Records XorShift64 seeding, generation-local versus continuation RNG state, and the exact conditions required for reproducible token sequences.
Implementation evidence: this topic is grounded in the reviewed GGUF.MiRust.com source snapshot. It documents observed code and artifacts without claiming broad deployment, model quality, or production readiness.
Generator
The runtime uses a project-owned XorShift64 generator. A zero seed is normalized by the constructor to avoid the all-zero absorbing state.
Full generation
run_generation creates a fresh RNG from the configured seed for every prompt, so identical accepted model bytes, prompt tokens, configuration, and floating-point execution should replay the same sequence.
Single-token continuation
generate_next_token uses the runtime-owned RNG and advances it across calls.
Limits
Reproducibility is not guaranteed across changed source revisions, compilers, math implementations, architectures, quantized artifacts, tokenizer bytes, or floating-point semantics. The seed is one field in a reproduction record, not a complete proof.
Scope
This starter page defines the questions, boundaries, evidence, and failure modes that should be recorded before a capability is presented as supported.

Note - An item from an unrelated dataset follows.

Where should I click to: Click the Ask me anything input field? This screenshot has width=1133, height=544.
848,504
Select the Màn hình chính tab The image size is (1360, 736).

Engineering considerations
- Identify the source, version, target environment, and owner.
- Separate observed values from estimates and externally reported values.
- Record trade-offs, unsupported cases, and fallback behavior.
- Link performance statements to a compatible benchmark methodology.
Verification questions
- What exact artifact, revision, backend, and environment were reviewed?
- Which assumptions could change the result?
- Which data should be retained so another engineer can reproduce the conclusion?